__Exercise__
Write out each line of the entries below that holds the word "computer".

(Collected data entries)
□ □ □ □ □ □ □
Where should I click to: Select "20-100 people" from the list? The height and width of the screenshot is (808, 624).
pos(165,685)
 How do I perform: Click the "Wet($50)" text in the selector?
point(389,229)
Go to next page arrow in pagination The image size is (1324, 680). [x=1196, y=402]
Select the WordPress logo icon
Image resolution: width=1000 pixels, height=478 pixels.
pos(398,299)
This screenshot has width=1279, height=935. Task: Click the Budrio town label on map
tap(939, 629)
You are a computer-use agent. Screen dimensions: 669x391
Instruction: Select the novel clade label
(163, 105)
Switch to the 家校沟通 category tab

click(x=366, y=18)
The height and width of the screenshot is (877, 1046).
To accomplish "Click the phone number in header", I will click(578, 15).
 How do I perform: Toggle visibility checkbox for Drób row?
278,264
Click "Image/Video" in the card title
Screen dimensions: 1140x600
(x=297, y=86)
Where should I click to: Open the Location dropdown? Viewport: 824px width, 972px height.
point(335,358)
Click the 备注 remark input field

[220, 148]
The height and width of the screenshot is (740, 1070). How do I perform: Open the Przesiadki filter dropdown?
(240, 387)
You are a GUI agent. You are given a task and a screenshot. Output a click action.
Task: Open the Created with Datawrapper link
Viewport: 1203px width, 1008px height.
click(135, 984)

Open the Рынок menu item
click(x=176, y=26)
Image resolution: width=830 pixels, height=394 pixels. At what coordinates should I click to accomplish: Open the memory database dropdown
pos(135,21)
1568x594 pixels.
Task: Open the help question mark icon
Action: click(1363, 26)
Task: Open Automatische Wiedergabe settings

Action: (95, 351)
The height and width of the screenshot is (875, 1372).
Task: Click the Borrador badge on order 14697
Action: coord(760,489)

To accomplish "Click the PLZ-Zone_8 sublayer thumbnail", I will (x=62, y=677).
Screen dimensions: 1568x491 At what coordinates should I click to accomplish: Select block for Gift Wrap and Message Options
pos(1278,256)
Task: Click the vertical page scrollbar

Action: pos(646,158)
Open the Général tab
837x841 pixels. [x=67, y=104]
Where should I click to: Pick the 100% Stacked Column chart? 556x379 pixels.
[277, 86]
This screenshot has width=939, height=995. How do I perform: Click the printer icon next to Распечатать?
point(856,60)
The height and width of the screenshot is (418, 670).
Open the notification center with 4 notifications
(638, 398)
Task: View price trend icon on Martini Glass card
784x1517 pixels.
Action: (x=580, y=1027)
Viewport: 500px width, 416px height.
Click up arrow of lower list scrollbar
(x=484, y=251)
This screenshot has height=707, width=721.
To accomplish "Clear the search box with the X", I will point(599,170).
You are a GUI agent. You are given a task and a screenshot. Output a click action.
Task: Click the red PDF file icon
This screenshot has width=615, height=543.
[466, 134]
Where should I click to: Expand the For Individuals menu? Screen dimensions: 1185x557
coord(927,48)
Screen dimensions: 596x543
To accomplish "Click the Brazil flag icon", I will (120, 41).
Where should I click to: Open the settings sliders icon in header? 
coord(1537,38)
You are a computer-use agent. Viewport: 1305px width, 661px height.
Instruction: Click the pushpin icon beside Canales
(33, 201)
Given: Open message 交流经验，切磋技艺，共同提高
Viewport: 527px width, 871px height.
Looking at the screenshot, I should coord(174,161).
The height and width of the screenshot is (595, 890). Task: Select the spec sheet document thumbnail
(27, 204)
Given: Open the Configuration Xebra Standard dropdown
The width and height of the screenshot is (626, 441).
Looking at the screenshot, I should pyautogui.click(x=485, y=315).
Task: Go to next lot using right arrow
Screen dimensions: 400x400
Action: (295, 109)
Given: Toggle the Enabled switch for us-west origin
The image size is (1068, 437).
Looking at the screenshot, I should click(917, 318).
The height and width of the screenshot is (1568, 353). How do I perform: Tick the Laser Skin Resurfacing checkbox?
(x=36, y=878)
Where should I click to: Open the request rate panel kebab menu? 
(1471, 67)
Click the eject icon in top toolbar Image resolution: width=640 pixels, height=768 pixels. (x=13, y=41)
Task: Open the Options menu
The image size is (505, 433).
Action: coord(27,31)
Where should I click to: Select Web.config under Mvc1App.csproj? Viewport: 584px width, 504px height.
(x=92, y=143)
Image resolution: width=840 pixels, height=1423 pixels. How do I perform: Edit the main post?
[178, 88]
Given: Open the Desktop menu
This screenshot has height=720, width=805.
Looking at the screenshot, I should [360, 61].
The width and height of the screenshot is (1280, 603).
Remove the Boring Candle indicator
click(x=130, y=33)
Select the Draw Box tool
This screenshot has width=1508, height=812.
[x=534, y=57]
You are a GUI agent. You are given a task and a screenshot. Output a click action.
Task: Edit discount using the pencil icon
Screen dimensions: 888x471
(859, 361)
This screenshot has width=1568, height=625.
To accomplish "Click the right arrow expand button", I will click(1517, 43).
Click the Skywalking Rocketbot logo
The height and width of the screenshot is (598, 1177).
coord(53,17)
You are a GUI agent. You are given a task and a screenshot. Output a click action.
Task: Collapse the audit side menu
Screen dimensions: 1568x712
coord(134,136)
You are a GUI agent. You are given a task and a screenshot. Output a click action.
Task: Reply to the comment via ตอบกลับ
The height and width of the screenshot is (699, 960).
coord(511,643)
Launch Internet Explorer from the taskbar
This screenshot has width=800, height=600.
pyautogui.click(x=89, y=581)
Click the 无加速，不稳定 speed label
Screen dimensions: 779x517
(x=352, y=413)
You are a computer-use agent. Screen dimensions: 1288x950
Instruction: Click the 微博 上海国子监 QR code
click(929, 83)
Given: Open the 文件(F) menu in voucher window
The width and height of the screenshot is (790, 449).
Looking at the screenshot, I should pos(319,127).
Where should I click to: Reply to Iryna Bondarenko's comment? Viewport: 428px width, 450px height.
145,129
□ □ □ □ □ □ □
__Output__
You are a computer-use agent. Screen dimensions: 669x391
You are a computer-use agent. Viewport: 1305px width, 661px height.
You are a computer-use agent. Screen dimensions: 1288x950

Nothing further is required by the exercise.